Parece que, com este governo, quem é convidado a dele fazer parte deve passar, bem cedo e com distinção, um teste da mentira. Seria bom, mas infelizmente não há recurso a qualquer polígrafo. O teste consiste em provar publicamente que se é tão bom ou melhor a mentir quanto os restantes membros do Executivo. Suponho que depois da aprovação no exame se abrem garrafas de champanhe no Conselho de Ministros.

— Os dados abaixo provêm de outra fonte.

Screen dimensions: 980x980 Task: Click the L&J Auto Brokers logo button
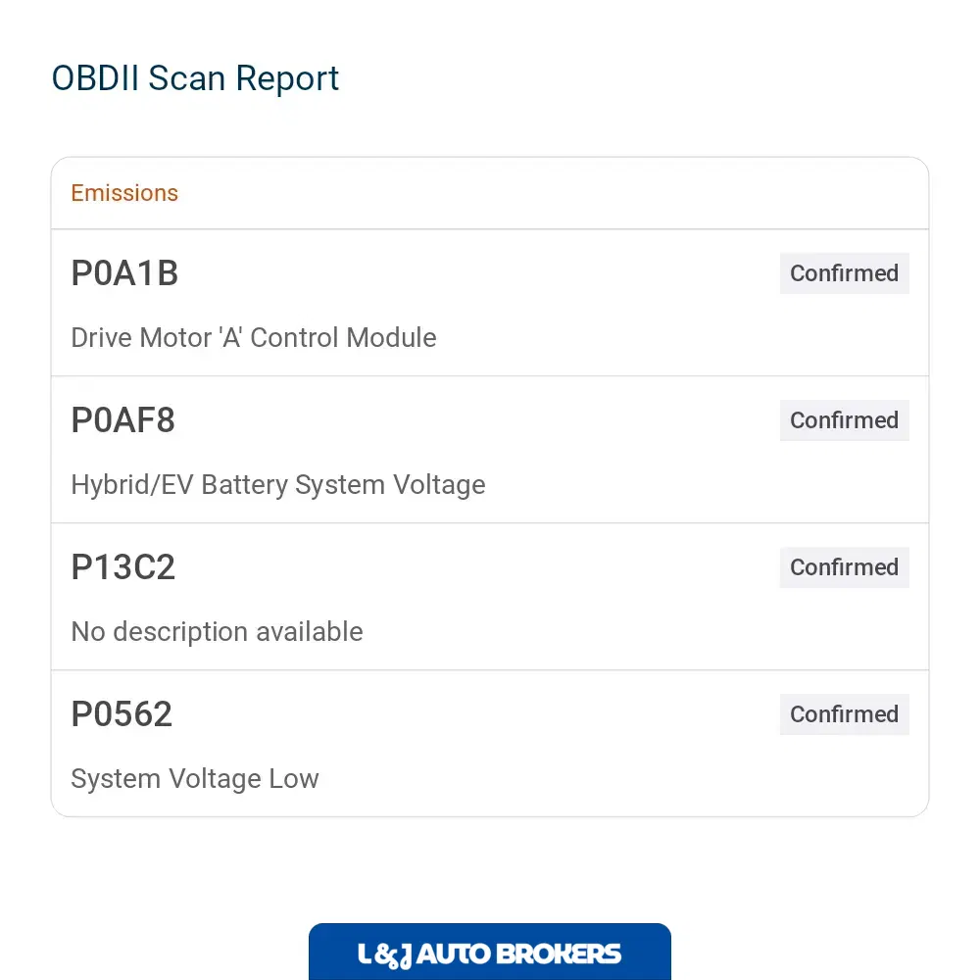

A lista de casos já vai longa: começa no primeiro-ministro, que pressupôs (e acertou) que o povo português apreciava quem dominava a arte; Relvas, um exímio; Gaspar, um talento escondido e rebuscado; Maria Luís, quem diria, nasceu politicamente a mentir; Poiares Maduro aprendeu num ápice, nem nos dando tempo de conhecer a sua outra “persona”, dizem que de académico sério e incapaz de falsidades; Pais Jorge tentou, mas todos vimos como chumbou; muitos outros membros do Governo inventam realidades todos os dias, ecoadas pelos fiéis comentadores políticos de direita, cujo discurso deveria revolver as entranhas de qualquer cristão inteligente. Mas nada é menos certo. Estas pessoas são a cola do clube dos aldrabões, pelos vistos não condenado.
Hoje apresenta-se à prova Rui Machete. Em comunicado, e depois de se saber que as ações da SLN adquiridas em nome da FLAD, enquanto era seu presidente, tinham sido pagas a um preço bem superior (2,2 euros) ao que ele próprio pagara a título pessoal (1 euro – ele mesmo o declarou à comunicação social), vem agora dizer que foram afinal compradas também a 2,2 euros. Sendo agora Ministro dos Negócios Estrangeiros, foi ingénuo e desprevenido ou está simplesmente xexé, dada a importância do caso? Onde está a verdade? Haverá champanhe?
Este “equívoco”, como lhe chama, e que demorou algumas semanas a descobrir, é duvidoso e difícil de compreender. Se tem documentos, que os mostre. Mas isto que não sirva para ocultar os anos em que presidiu ao conselho superior da SLN sem se ter apercebido minimamente do que lá se passava. Nem todos os portugueses são ou querem ser como o PPD.